_THE PROBLEM_
Exercise in exact copying. Transcribe every entry that follows, word for word.

_EXTRACTED MATERIAL_
--*--

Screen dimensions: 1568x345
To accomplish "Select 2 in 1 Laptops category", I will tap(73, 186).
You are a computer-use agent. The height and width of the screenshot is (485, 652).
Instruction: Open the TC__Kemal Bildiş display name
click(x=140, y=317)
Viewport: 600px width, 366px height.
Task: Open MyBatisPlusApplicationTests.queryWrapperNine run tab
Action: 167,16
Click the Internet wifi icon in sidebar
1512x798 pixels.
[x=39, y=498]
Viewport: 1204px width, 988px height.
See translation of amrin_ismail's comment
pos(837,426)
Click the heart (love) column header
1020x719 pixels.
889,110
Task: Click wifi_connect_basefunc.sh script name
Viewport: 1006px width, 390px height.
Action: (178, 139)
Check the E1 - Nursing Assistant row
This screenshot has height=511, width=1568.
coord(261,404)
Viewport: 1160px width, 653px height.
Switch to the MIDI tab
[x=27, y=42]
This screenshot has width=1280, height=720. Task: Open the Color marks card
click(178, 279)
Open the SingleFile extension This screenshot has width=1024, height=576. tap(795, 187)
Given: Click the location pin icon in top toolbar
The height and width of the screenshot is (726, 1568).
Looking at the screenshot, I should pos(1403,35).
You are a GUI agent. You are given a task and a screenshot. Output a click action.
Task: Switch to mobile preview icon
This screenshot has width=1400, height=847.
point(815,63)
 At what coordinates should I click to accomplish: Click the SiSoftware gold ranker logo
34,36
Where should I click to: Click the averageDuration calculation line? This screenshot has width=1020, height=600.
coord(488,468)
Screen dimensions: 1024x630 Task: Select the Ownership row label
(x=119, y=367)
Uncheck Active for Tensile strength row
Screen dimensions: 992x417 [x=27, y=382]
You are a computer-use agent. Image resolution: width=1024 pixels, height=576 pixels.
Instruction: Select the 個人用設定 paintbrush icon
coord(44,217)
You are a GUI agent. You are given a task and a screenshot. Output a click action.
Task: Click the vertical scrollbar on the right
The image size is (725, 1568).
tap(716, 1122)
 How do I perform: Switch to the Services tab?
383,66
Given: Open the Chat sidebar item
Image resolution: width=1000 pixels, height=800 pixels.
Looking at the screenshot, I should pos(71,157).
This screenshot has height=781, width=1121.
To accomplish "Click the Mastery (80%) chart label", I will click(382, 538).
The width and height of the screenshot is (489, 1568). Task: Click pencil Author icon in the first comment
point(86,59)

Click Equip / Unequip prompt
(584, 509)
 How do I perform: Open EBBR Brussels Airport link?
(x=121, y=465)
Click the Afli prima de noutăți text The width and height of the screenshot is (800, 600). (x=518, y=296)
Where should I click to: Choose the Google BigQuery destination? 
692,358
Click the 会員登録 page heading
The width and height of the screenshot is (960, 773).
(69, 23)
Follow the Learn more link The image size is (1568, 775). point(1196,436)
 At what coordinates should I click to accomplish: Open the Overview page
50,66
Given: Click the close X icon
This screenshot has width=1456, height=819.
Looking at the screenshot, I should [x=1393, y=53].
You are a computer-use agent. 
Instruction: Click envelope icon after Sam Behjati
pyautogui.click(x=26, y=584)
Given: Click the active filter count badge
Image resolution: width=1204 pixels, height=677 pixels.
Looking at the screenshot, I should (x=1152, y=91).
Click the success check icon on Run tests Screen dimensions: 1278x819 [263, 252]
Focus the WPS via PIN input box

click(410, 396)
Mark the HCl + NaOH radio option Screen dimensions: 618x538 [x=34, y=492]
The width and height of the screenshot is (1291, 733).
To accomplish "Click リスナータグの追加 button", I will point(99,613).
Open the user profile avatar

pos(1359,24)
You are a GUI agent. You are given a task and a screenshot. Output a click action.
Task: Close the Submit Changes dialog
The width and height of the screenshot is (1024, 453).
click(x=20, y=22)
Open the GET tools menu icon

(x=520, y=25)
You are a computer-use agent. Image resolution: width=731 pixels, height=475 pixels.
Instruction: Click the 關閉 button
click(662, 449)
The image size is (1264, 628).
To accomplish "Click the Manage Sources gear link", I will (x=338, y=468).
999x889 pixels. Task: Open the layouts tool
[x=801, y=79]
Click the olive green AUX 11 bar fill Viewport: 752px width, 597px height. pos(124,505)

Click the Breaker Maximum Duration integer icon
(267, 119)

--*--

_TASK SOLUTION_
Screen dimensions: 1568x345
To accomplish "Select 2 in 1 Laptops category", I will tap(73, 186).
You are a computer-use agent. The height and width of the screenshot is (485, 652).
Instruction: Open the TC__Kemal Bildiş display name
click(x=140, y=317)
Viewport: 600px width, 366px height.
Task: Open MyBatisPlusApplicationTests.queryWrapperNine run tab
Action: 167,16
Click the Internet wifi icon in sidebar
1512x798 pixels.
[x=39, y=498]
Viewport: 1204px width, 988px height.
See translation of amrin_ismail's comment
pos(837,426)
Click the heart (love) column header
1020x719 pixels.
889,110
Task: Click wifi_connect_basefunc.sh script name
Viewport: 1006px width, 390px height.
Action: (178, 139)
Check the E1 - Nursing Assistant row
This screenshot has height=511, width=1568.
coord(261,404)
Viewport: 1160px width, 653px height.
Switch to the MIDI tab
[x=27, y=42]
This screenshot has width=1280, height=720. Task: Open the Color marks card
click(178, 279)
Open the SingleFile extension This screenshot has width=1024, height=576. tap(795, 187)
Given: Click the location pin icon in top toolbar
The height and width of the screenshot is (726, 1568).
Looking at the screenshot, I should pos(1403,35).
You are a GUI agent. You are given a task and a screenshot. Output a click action.
Task: Switch to mobile preview icon
This screenshot has width=1400, height=847.
point(815,63)
 At what coordinates should I click to accomplish: Click the SiSoftware gold ranker logo
34,36
Where should I click to: Click the averageDuration calculation line? This screenshot has width=1020, height=600.
coord(488,468)
Screen dimensions: 1024x630 Task: Select the Ownership row label
(x=119, y=367)
Uncheck Active for Tensile strength row
Screen dimensions: 992x417 [x=27, y=382]
You are a computer-use agent. Image resolution: width=1024 pixels, height=576 pixels.
Instruction: Select the 個人用設定 paintbrush icon
coord(44,217)
You are a GUI agent. You are given a task and a screenshot. Output a click action.
Task: Click the vertical scrollbar on the right
The image size is (725, 1568).
tap(716, 1122)
 How do I perform: Switch to the Services tab?
383,66
Given: Open the Chat sidebar item
Image resolution: width=1000 pixels, height=800 pixels.
Looking at the screenshot, I should pos(71,157).
This screenshot has height=781, width=1121.
To accomplish "Click the Mastery (80%) chart label", I will click(382, 538).
The width and height of the screenshot is (489, 1568). Task: Click pencil Author icon in the first comment
point(86,59)

Click Equip / Unequip prompt
(584, 509)
 How do I perform: Open EBBR Brussels Airport link?
(x=121, y=465)
Click the Afli prima de noutăți text The width and height of the screenshot is (800, 600). (x=518, y=296)
Where should I click to: Choose the Google BigQuery destination? 
692,358
Click the 会員登録 page heading
The width and height of the screenshot is (960, 773).
(69, 23)
Follow the Learn more link The image size is (1568, 775). point(1196,436)
 At what coordinates should I click to accomplish: Open the Overview page
50,66
Given: Click the close X icon
This screenshot has width=1456, height=819.
Looking at the screenshot, I should [x=1393, y=53].
You are a computer-use agent. 
Instruction: Click envelope icon after Sam Behjati
pyautogui.click(x=26, y=584)
Given: Click the active filter count badge
Image resolution: width=1204 pixels, height=677 pixels.
Looking at the screenshot, I should (x=1152, y=91).
Click the success check icon on Run tests Screen dimensions: 1278x819 [263, 252]
Focus the WPS via PIN input box

click(410, 396)
Mark the HCl + NaOH radio option Screen dimensions: 618x538 [x=34, y=492]
The width and height of the screenshot is (1291, 733).
To accomplish "Click リスナータグの追加 button", I will point(99,613).
Open the user profile avatar

pos(1359,24)
You are a GUI agent. You are given a task and a screenshot. Output a click action.
Task: Close the Submit Changes dialog
The width and height of the screenshot is (1024, 453).
click(x=20, y=22)
Open the GET tools menu icon

(x=520, y=25)
You are a computer-use agent. Image resolution: width=731 pixels, height=475 pixels.
Instruction: Click the 關閉 button
click(662, 449)
The image size is (1264, 628).
To accomplish "Click the Manage Sources gear link", I will (x=338, y=468).
999x889 pixels. Task: Open the layouts tool
[x=801, y=79]
Click the olive green AUX 11 bar fill Viewport: 752px width, 597px height. pos(124,505)

Click the Breaker Maximum Duration integer icon
(267, 119)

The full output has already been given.